Repercusiones sobre la Vacuna del VPH en España y el papel de los medios en el caso.
La vacuna contra el Virus del Papiloma Humano (VPH) ha generado repercusión desde el lanzamiento de una costosa y emotiva campaña publicitaria llevada a cabo en España. El mensaje de la campaña que, si se me permite el oxímoron, conmovió y atemorizó a la población tras promover que finalmente se había logrado, como pocas veces en la historia, vencer al cáncer que mataba a 2 mujeres al día. Frase que fue repetida hasta el cansancio, tal vez con la intención de implantar la idea de “una de esas dos mujeres podés ser vos”.
El “nuevo descubrimiento” fue motivo de festejos, aplausos y grandes monumentos en bellísimos jardines de Valencia.
Lo curioso del caso es que las vacunas del virus del papiloma humano (VPH) se han estado presentando al público en Estados Unidos (primer hecho: la vacuna no presenta novedad alguna) y otros países bajo la premisa de que ayudaban a prevenir el cáncer de cuello útero. La vacuna sólo inhibe a 4 de los 100 posibles virus que podrían generar el cáncer, y fortalece además a los restantes 96. La repercusión no tardó en generarse luego de que el Ministerio de Salud Español aprobara la incorporación de esta vacuna al calendario de vacunación.
Muchos médicos han alzado la voz contra las prisas y la realización de la campaña. Acusando a la publicidad de engañosa y de fomentar el miedo en la población. Basándose, entre otras cosas, en su efectividad no demostrada, descarada campaña de publicidad exagerando el riesgo y que la enfermedad está directamente asociada a la falta de higiene y a la pobreza. Se previene realizando controles, no con “mágicas vacunas”
La publicidad juega un papel fundamental en estos casos y es, sin dudas un arma de doble filo. ¿Cuál es el objetivo de lograr una excelente campaña si sus fines no son más que macabros y manchados de mentiras? ¿Cuál es el fin de convencer a millones de personas de que una simple vacuna (cuya aplicación se realiza en varias dosis muy costosas) logrará prevenirlas de cáncer, y quedarán salvadas y felizmente inmunes cuando realmente ocurre lo contrario? Y la verdadera pregunta radica en ¿quién es realmente el culpable aquí, si la industria farmacéutica que busca lucrar a través de mentiras, lo cual no sería novedad, una agencia que mancha su reputación por una buena campaña o un gobierno que cubre y defiende una mentira?

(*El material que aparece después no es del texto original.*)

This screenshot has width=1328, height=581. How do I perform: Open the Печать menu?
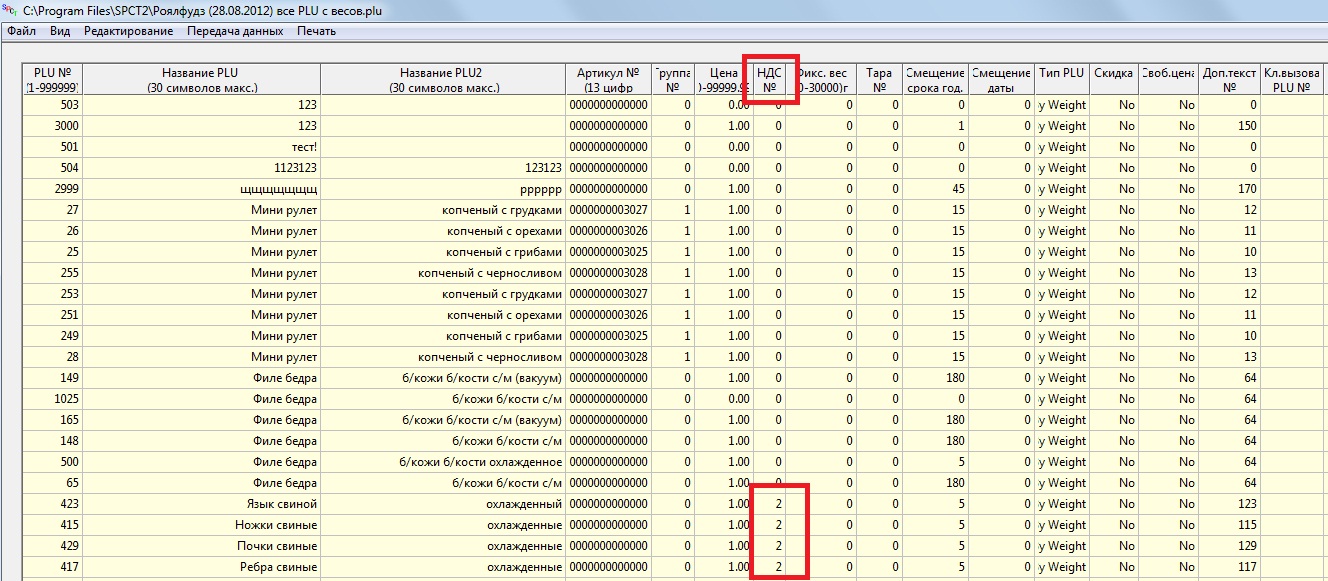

El límite de la publicidad se vuelve difuso entre una magnífica idea de promoción y la venta de una cruda mentira. Posiblemente la última sea la más efectiva, pero será la que nos habrá de condenar como publicitarios.
Lo interesante de este caso, es que la repercusión sobre las verdades y mentiras de la campaña se generó a través de redes de Internet: asociaciones internacionales de médicos intercomunicados, blogs, foros, etc. Donde fue la gente misma la que promovió y generó más repercusión.
Es entonces muy interesante el enfoque de este caso. ¿Es acaso la web 2.0 la que, de ahora en más, denunciará abusos y mentiras? Tal vez estamos frente a una nueva era donde el hombre salvará al hombre de aquel poderoso que pretende hacer daño. ¿O será Internet la que paradójicamente nos libere de las mentiras y nos permita luchar por un bien común?